I've thought for a few years, and expressed here before the idea that you might field 2 different offenses...one an air-raid or some modified version of one, and the other a triple option. Perhaps your triple-option players aren't highly-enough rated to make an SEC roster elsewhere, but are good enough to run triple option effectively enough to force opposing DC's to split valuable game-week prep time accounting for both.
That way, at any point in the game we could run the triple option out there for as many plays as we like, yet against a defense that couldn't realistically prepare for both our #1 offense and our TO offense.
Given the current state of football with NIL, transfer rules, portals, etc., there seems to be not as much a need or even value to gradually bring along the younger non-starting players to take over when their time comes. Good ones, or those who show potential might be gone before they ever start for us.

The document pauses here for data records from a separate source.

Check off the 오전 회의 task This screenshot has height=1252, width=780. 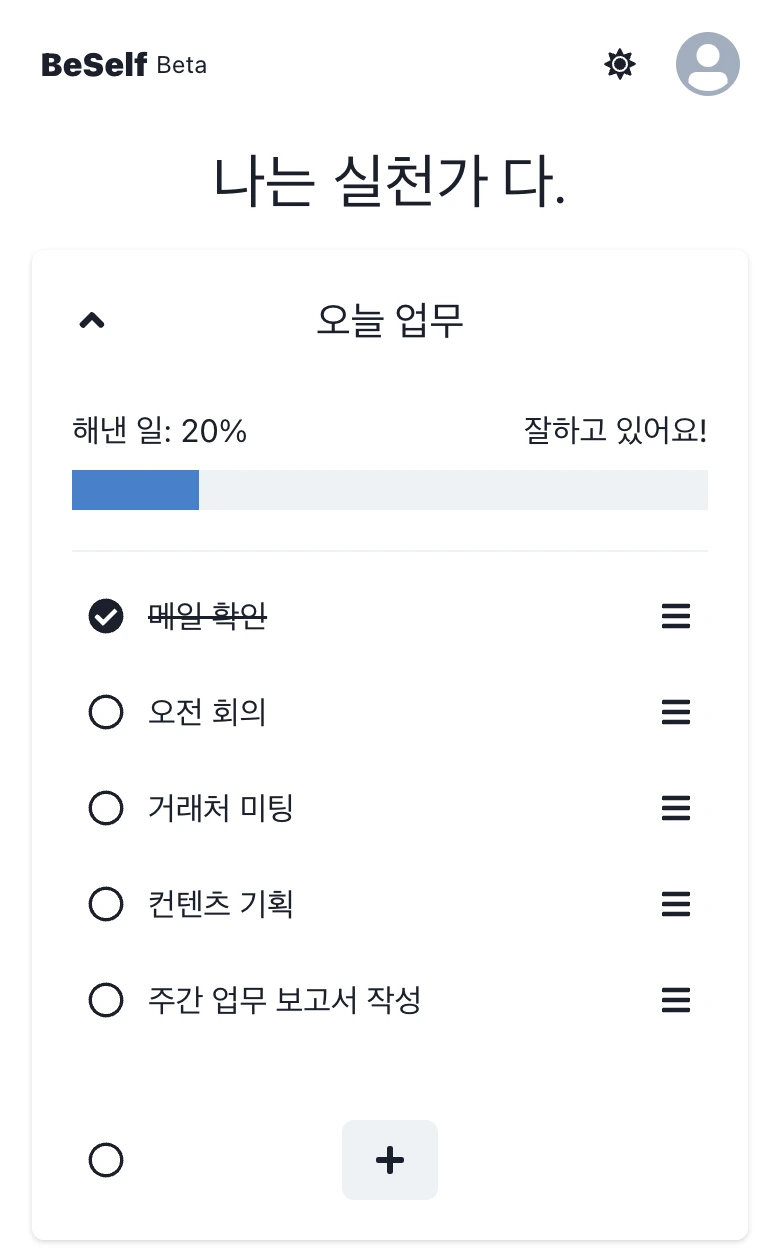106,713
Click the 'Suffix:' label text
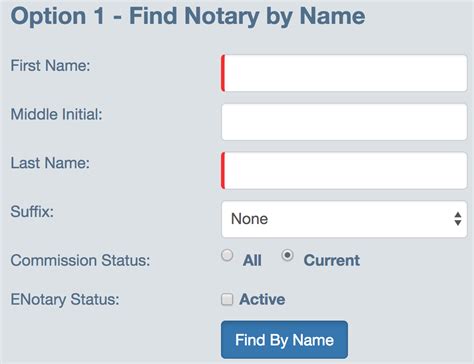The image size is (474, 364). (x=32, y=212)
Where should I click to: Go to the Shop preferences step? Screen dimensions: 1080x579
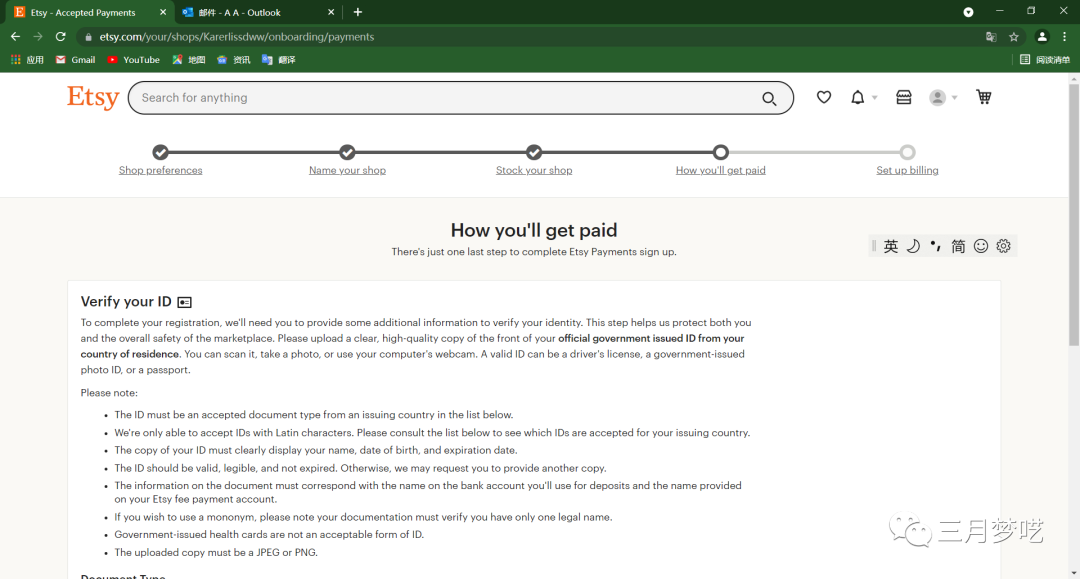pos(160,170)
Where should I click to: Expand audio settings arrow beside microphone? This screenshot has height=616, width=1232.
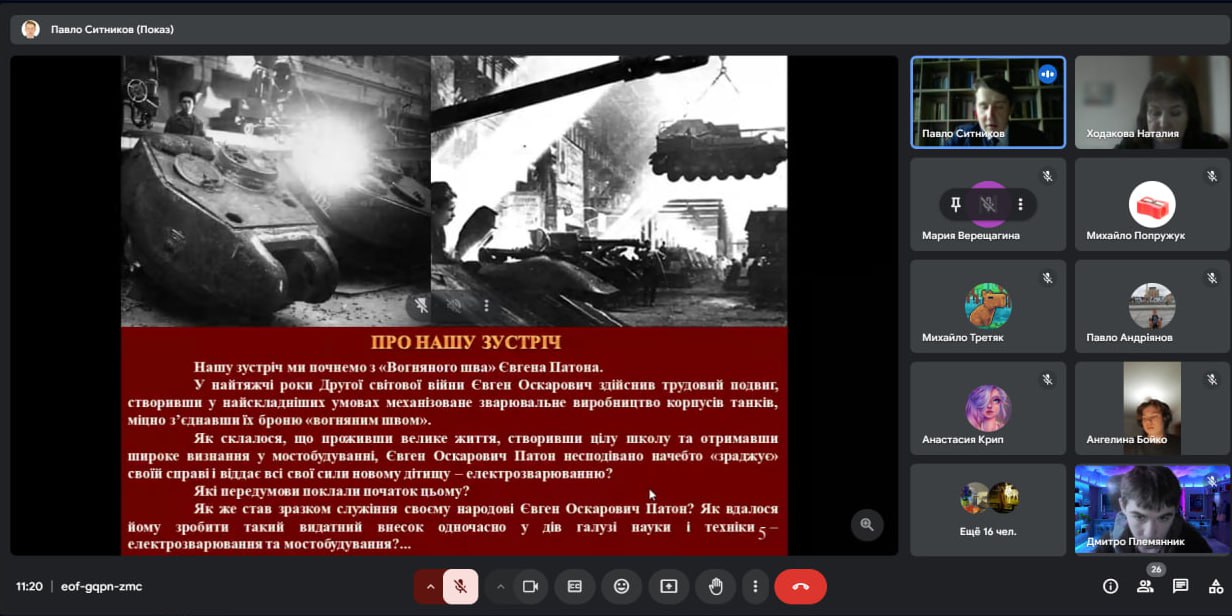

But the kind of athletes that would come to State willing to play triple option for a chance to play in the SEC might be less likely to get poached, thus get better at it each year. I'm thinking you might be able to get by with 1 coach doing most of the work with that unit.
Think about it. If the opposing defense doesn't adequately prepare in one week of game prep for either or both offenses, then one or both have a better chance at success, even if we don't match up on talent across the board.
Maybe you take the players who can't break into the 2-deep to learn and practice the triple option. Sure, if they took the field it would then be against much more highly-rated players, but also players who had very little time to prep, perhaps closing the talent gap enough.